If there is one thing in the world that I’m good at, it is eating. After coming back from our Latin American trip I gained like a gazillion pounds because I was back in the culinary heaven of Austin, Texas.
It was in Barcelona that I fell in love with the amazingness that are local food tours. If anything gives you insight to a culture, it is the culinary and gastronomic delights that you can find.
Normally I despise getting up early. We were roused from our beds in our rad Barcelona apartment much before 10am – but my spirits were high. HouseTrip sent us out to enjoy the “Farm to Fork, the Boqueria and Beyond” tour with Context Travel Tours.
…and in true Over Yonderlust fashion, it was raining cats and dogs.
Our guide Albert was AWESOME. Not only was my mind blown with ideas and concepts about food, but it was probably the most comprehensive presentation of the history of Catalonian food I have or will ever receive. We were encouraged to ask questions and on occastion, a lively discussion would occur over disagreements in international culinary culture. I was fascinated.
I didn’t know it was that intense. I just like to eat things. They feel good in my belly.
We started at La Boqueria – the main and most well known market in Barcelona. At 170 years old, this has been an institution in the history of Spanish markets. Most of the high rated restaurants within the city source their meat and produce from here every morning. In between chefs, you find old abuelitas and young adults grabbing their good for the day. This place was hopping and very obviously important.
The one interesting thing to know about Catalonian cuisine is that there are three main types of food: Mountain, Orchard, and Marina.
We went to try some meat and cheese first. Did I mention that Europe seems to be the land of cured meats? Shaun has been in heaven since we arrived with his weird salami addiction. I did feel bad for the vegetarians in the group – so much of Spanish culture is based off meat. The basic salami and goat cheese was heaven in my mouth. Although, I was eyeing the jamon Iberico (but at $2000 for one leg, that wasn’t going to happen) while drooling over myself.
Did I mention that we love meat?
Olives are an important staple in Catalan when it comes to their cuisine. We stopped by an olive counter but apparently in my ravaged state (I got olive crazy eye?) I devoured the bag as quickly as I could and forgot to take a picture.
They came in all sorts of shapes, sizes, and flavors. They were delicious. You’re just going to have to believe me.
But here is a picture of Dave from The Planet D photo-bombing me while I’m waiting for said olives.
We meandered our way into the fish market and it was packed! Everything was freshly sourced from the Mediterranean and the catches of the day were all shapes and sizes. I don’t think I’ve ever seen so much variety from one area.
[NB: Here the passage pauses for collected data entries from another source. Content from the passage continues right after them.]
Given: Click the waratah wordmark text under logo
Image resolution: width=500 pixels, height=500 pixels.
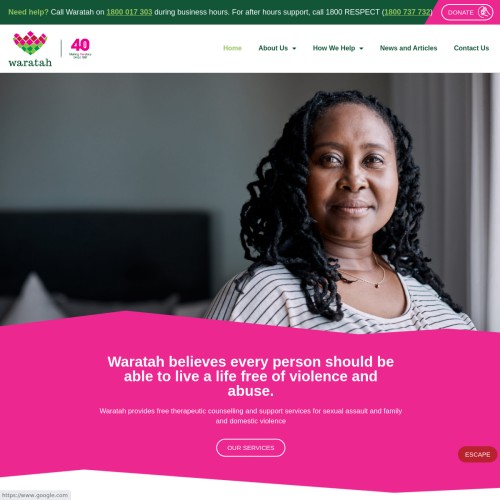Looking at the screenshot, I should (30, 62).
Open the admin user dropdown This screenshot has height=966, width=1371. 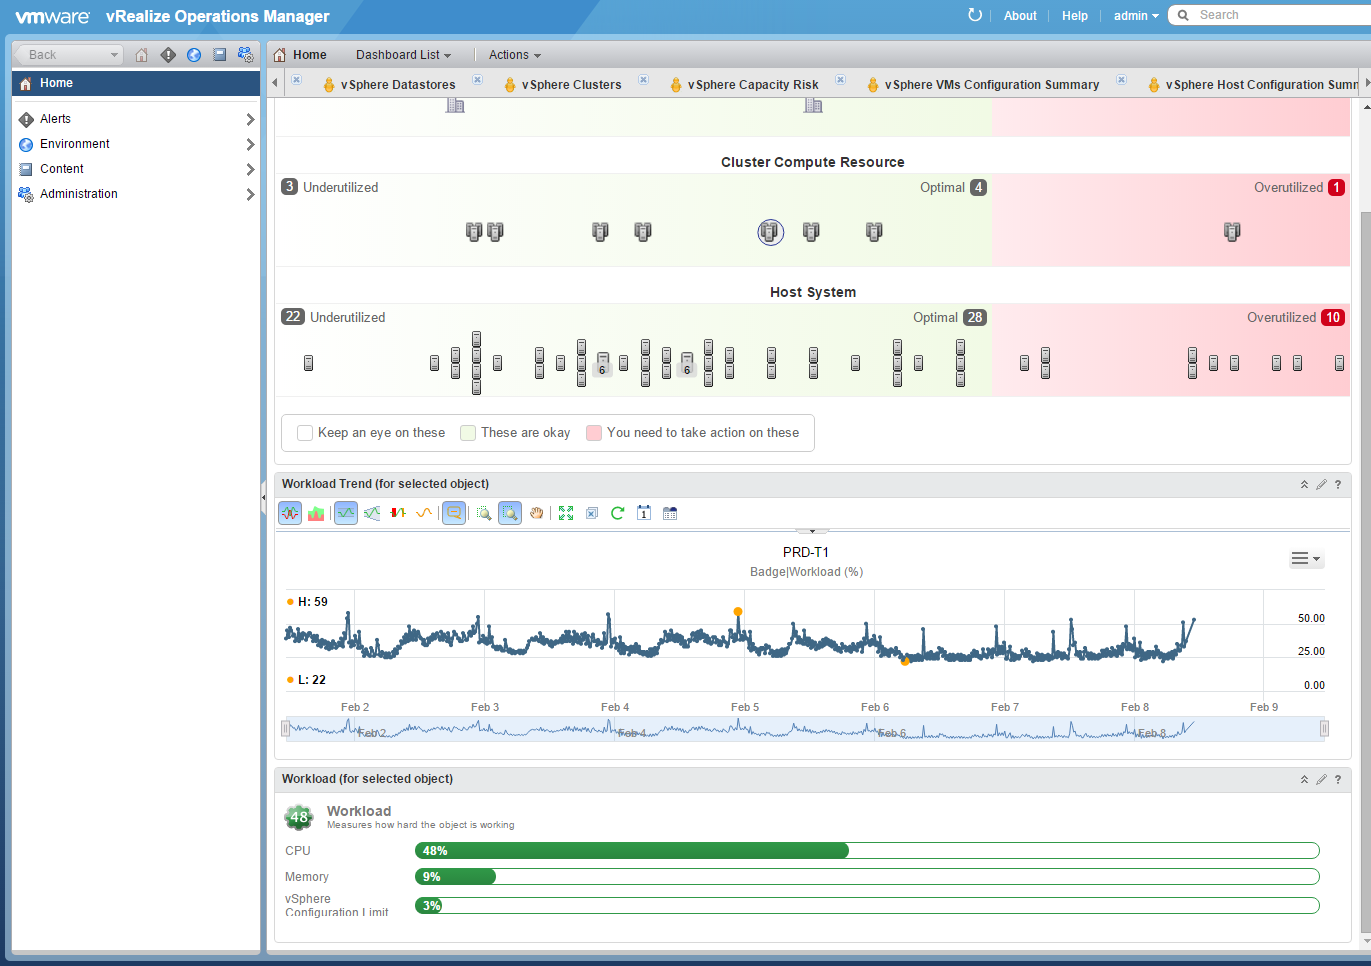tap(1136, 15)
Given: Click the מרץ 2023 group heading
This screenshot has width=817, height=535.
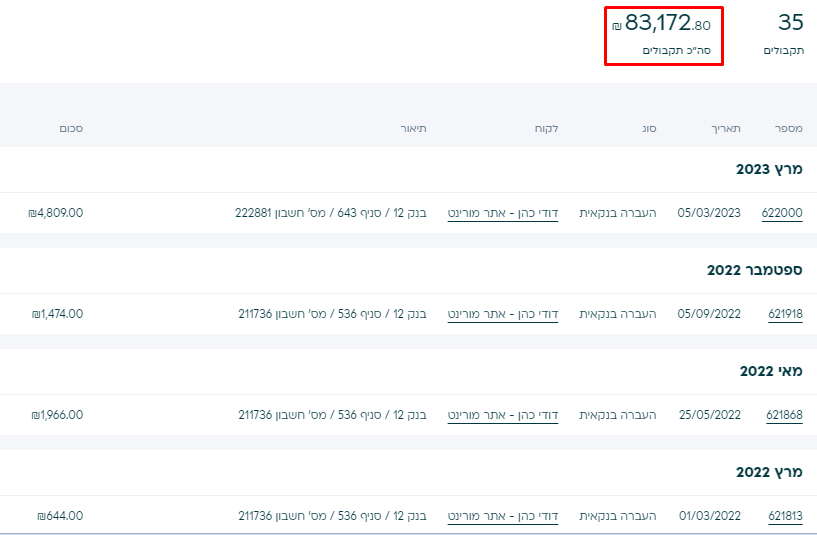Looking at the screenshot, I should (x=769, y=169).
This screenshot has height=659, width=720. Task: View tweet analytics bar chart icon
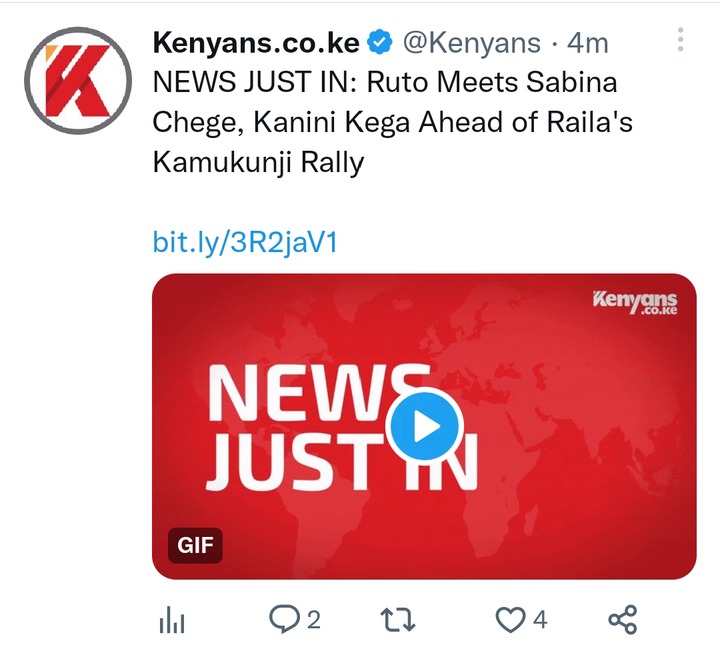pos(172,620)
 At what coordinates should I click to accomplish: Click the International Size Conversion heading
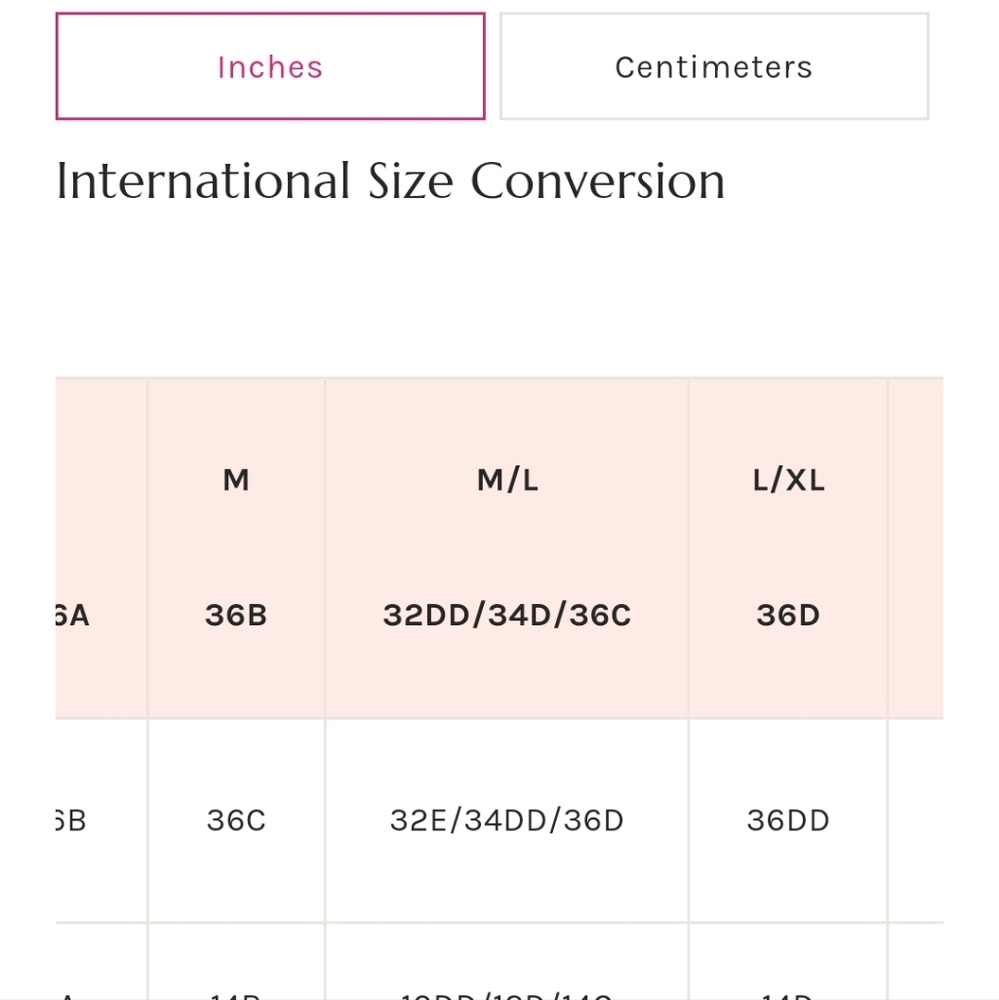click(390, 181)
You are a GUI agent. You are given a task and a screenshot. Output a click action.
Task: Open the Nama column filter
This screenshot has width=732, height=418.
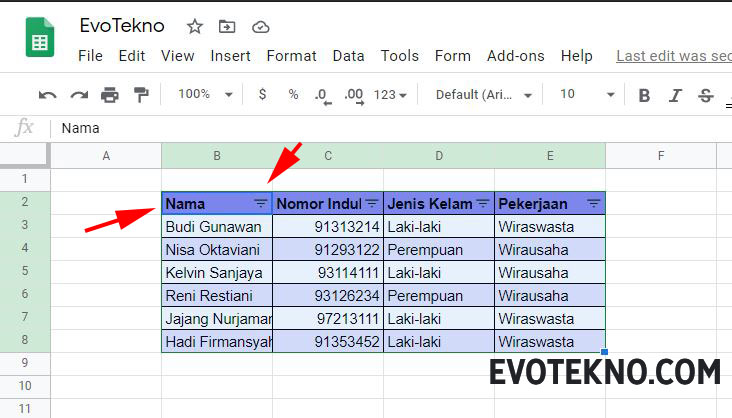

An “old world” staple of Barcelona is the salted cod. Think of it like cured meat. Before there were refrigerators salt was the way to preserve your meat through the harsh winters. Now, we’ve had salted cod before but for some reason I couldn’t get over seeing the “before”. Good lord that is a lot of salt.
With the return of the rain brings in a new season of food – mushrooms. I am a bit sad that we didn’t get to see the bins overflowing but they were still beautiful.
…and snails but I’m not going to talk about that. Still gives me the creeps.
We moved our way onto our next “course”: CHOCOLATE.
If any of you have been with us awhile, you know that I fully believe that chocolate should be its own food group.
While I am still convinced of the superiority of Latin American chocolate, I’m still a fan of the presentation. Gold flakes, red lips, small bows – these were beautiful.
And Albert saved what I thought was the best for last. One of the really cool things about being in a city as old as Barcelona is that you have companies that have been in business for 100+ years. Families pass down their knowledge and artisan skills for food and gourmet items.
This is when we came across E&A Gispert, a family owned store that roasts their own nuts. Holy moley these were the most delicious pistachios and macadamias I had ever had in my life hands down. They have the roaster inside the store and we even got to get a quick peek at it.
The one thing that blew my mind was their dried strawberries. Sorry, but I have to say that my stomach > pictures and I devoured them all without even considering taking a picture. I highly suggest grabbing a few while you’re there as it will only set you have a couple of euros. Oh, and some macadamia nuts. Or, well, anything really.
Everyone inside was so helpful and super personable – a rarity for Europe – and are totally willing to help you make the best decision for what you are looking for while in there.
I’ve included a map below since I’ve noticed that so many places that are mentioned in blog posts don’t have maps. I hope this helps out!
We finished our tour beaming. And while we may not be in Barcelona now, my stomach starts growling when I think of La Boqueria and just all the amazing food we were able to try. I’m not going to try and be a food blogger but I can totally understand why some people get into it. What are some of your favorite food and market experiences?
Disclosure: This trip was sponsored by the awesome guys from HouseTrip.com, however all opinions are our own.